━━━━━ Text section ━━━━━

The female principle reasonably dominates the state of male immaturity, and in both benevolent and malevolent fashion, for Mettray is surrounded by a minefield of "traps laid by women's hands" that create an "invisible, undetectable danger" which throws would be escapees into "wild panic." For hoping to gain the fifty franc reward that comes with each capture, local women lie in silent, unseen wait like archetypal witches, accompanied by shotguns, pitchforks, and dogs.
Unloved, cast out, and uneducated, the instinctively virility-seeking boys of Mettray are little more than unindividuated eggs united in a desperate search for a master sperm bearer to fertilize and transform them into legitimate men. Each acts as a 'double' for another, but combined, the two halves still add up to less than one definite being.
Though some "big guys" and "toughs," especially mysterious Christ figure Harcomone, act as witting or unwitting father substitutes to those in need, 'Mother' conquers in the end. Returning years later to find Mettray in ruins, Genet sadly notes that swallows have built their nests in its window ledges, grass sprouts between the impregnable stones, and thorn bearing vegetation covers and "pierces" the place. The rugged house of troubled, fragile lads has returned to the soil forever.
Fifteen years later, at Fountevrault, Genet finds hero and double murderer Harcomone locked in irons in solitary confinement, condemned to death.
He discovers Fountevrault's foundational hub when he stumbles upon former Mettray lover Divers, a powerful and handsome tough, freakishly squatting atop the central iron cone which serves as a toilet, his genitals exposed and hanging as he defecates loudly, surrounded as he is by the circle of punished and endlessly marching prisoners he oversees and verbally abuses daily.

━━━━━ Raw data ━━━━━

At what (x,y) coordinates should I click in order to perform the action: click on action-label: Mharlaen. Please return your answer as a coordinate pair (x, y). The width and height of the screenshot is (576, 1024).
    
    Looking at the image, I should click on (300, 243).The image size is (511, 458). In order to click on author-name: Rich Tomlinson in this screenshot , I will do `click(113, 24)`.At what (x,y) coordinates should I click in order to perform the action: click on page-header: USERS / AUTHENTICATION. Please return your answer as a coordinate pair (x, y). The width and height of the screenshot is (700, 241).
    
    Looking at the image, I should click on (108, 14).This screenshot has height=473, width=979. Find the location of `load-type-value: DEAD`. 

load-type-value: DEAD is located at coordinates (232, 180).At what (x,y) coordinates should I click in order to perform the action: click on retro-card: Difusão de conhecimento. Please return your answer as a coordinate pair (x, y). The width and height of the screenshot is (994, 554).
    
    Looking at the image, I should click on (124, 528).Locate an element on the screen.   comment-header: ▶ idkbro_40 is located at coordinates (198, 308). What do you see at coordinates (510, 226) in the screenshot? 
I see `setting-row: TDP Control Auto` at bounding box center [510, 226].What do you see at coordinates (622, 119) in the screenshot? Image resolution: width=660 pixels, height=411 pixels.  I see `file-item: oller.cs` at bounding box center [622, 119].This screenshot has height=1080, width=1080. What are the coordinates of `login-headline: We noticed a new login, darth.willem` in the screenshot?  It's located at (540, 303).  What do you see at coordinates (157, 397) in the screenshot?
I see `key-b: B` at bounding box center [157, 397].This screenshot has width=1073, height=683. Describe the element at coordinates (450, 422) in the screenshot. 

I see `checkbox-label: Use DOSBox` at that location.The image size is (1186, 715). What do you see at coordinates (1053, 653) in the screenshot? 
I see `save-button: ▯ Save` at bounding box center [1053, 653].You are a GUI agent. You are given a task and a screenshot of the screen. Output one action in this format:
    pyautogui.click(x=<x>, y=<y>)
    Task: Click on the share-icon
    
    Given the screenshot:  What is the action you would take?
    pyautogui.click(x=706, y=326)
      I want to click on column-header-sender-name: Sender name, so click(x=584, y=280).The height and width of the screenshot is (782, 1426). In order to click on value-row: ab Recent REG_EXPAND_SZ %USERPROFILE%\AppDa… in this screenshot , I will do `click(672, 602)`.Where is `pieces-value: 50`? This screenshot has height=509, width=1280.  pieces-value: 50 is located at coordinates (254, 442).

━━━━━

** What you will do **
a – Reproduce the passage on Genet's Mettray and Fountevrault starting at "He discovers Fountevrault's" and ending at "verbally abuses daily.", changing "central iron cone" to "central metal cone".
b – According to the passage on Genet's Mettray and Fountevrault, what do the local women hope to gain with each capture?
c – Continue the passage on Genet's Mettray and Fountevrault from the point where it stops.

** Answers for this exercise **
a –
He discovers Fountevrault's foundational hub when he stumbles upon former Mettray lover Divers, a powerful and handsome tough, freakishly squatting atop the central metal cone which serves as a toilet, his genitals exposed and hanging as he defecates loudly, surrounded as he is by the circle of punished and endlessly marching prisoners he oversees and verbally abuses daily.

b – A fifty franc reward.

c –
Thus the lord of Fountevrault is an unconscious, ridiculous clown and fool, his pointed punishment and dunce cap under him instead of atop his head. Nonchalant Divers, "a barbaric king on a metal throne" gets up "without wiping" and actively resumes command as Genet allows himself the pleasure of sniffing Divers' "vast and serene" bowel gases. Drunk with sensation, Genet commits a willful infraction and happily joins Divers' marching circle, which becomes his new microcosm of "eternal reoccurrence."
While the broad-shouldered "big guys" gather in all alpha male groups like a huddle of mountain gorillas, Genet loves--and often confuses--three men. Divers; dying, crown-of-thorns bearing god and great subject of prison gossip Harcomone; and mercurial "chicken" Pierrot, who straddles the safer middle ground and whose essence contains elements of both men.
Genet sees Pierrot as a Sphinx and himself as a "questioning Oedipus," he describes their desperate lovemaking, clandestine stairwell meetings, and risking note passing, but later says they were never lovers and met only on twelve occasions. Divers and Harcomone are the twin father kings of Fountevrault: earthy, feces-smeared Divers, who upholds macho postures even while defecating, symbolizes the Genet's reality principle.
Supernatural Harcomone, the single complete man, "the emanation of a power stronger than himself," is even loved and cherished by the stars, moon, and seas -- by nature, his transcendent bride. Paternal Harcomone had once read nightly to the youths at Mettray from a book intended for very small children; now his chains blossom fragrantly into white roses before the astonished prisoners, an experience divinely denied the guards. Harcomone's rapidly approaching execution by beheading becomes a crisis for everyone under Fountevrault's roof.
Active mystic Genet calls himself "the spirit that hovers over the shapeless mass of dreams," "a dead man who sees his skeleton in the mirror," one who "sings the void" and who strains "every fiber to see very high or very far within himself." By "cutting all threads" that hold him to the world, he "plunges" into "prison, foulness, dreaming, and hell," believing this will land him in a garden "of saintliness where roses bloom."
Exhausting himself with the effort, he manages, by a kind of remote viewing, to project himself into the condemned man's cell during the last nights of Harcomone's life, where he finds Harcomone already a ghost, his spirit drifting through the prison, and visited by specters.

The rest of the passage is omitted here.